John and Jeanne - The American Spectator | USA News and Politics
John and Jeanne
by

KERRY THE TORCH
Sen. John Kerry spent part of his holidays in New Hampshire, where he believes a win in the nation’s first primary will give his candidacy the look of an unbeatable. Kerry has been meeting with small groups of New Hampshire Democrats since 2000, even attending election-night parties for Democratic New Hampshire legislature candidates, in an attempt to build up a solid grassroots network. All along, Kerry and his associates have been talking up New Hampshire as key to his success in 2004. In reality, if Kerry doesn’t win there, his campaign may be toast. This, after all, is a primary in a state that is basically a suburb of Massachusetts.

Kerry’s possible geographic edge is why Sens. John Edwards and Joe Lieberman, Vermont Gov. Howie Dean and Rep. Dick Gephardt have been spending more than mere token time in the Granite State. To knock Kerry down a peg or two in the polls a year from now could mean the difference for their own presidential bids.

That said, Kerry has more than geography going for him. According to a Kerry adviser, their man has been putting heavy duty pressure on former New Hampshire Gov. Jeanne Shaheen to back his campaign. Despite losing her U.S. Senate bid against John Sununu, she remains a popular in-state political figure. And while no one is saying there would ever be a quid pro quo for her support, she is expected to accept a nice lecturing gig at Harvard’s Kennedy School of Government .

VIRGINIA TERRITORY
Virginia Gov. Mark Warner is credited with winning his seat by reaching out to traditionally conservative rural voters and luring them over to the Democratic Party. The rural outreach is the brainchild of hot shot Democratic political consultant Dave Saunders, who is based in Roanoke. Saunders designed a campaign for Warner that had him playing up to the so-called NASCAR voter. And it certainly appeared to work for Warner, who became Virginia’s first Democratic governor since Douglas Wilder.

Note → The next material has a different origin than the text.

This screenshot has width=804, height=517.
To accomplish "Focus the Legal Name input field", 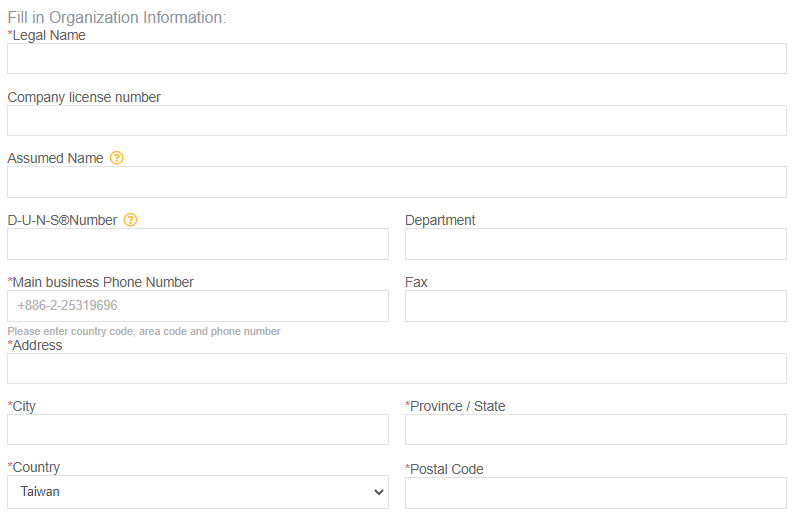I will (397, 58).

With the increasing importance of the Southern primaries for Democrats now setting in, Saunders is suddenly a very hot property. He’s already doing work for Sen. John Edwards‘ PAC, the New American Optimists, and is being wooed by Edwards to join outright his presidential campaign. Edwards is most in need of Saunders’ rural approach, if only because almost all the political cognoscenti agree that if Edwards is to make a splash in 2004, he has to win the South Carolina primary and perform well elsewhere below the Mason-Dixon line.

But some Virginia political know-it-alls say the Saunders approach, while smart, might not be replicable elsewhere in the South. “Virginia is a weird state in that a lot of the rural voters, while perhaps personally conservative, tended to vote Democratic anyway. We’re talking old mill towns, coal mines, that kind of thing. Back in the ’40s and ’50s and ’60s they were always voting Democratic,” says a Virginia Democratic Party staffer. “Just from what I’ve seen lately in places like Georgia and South Carolina, Republicans there have a stronger ideological hold on the rural voters than they do in Virginia.”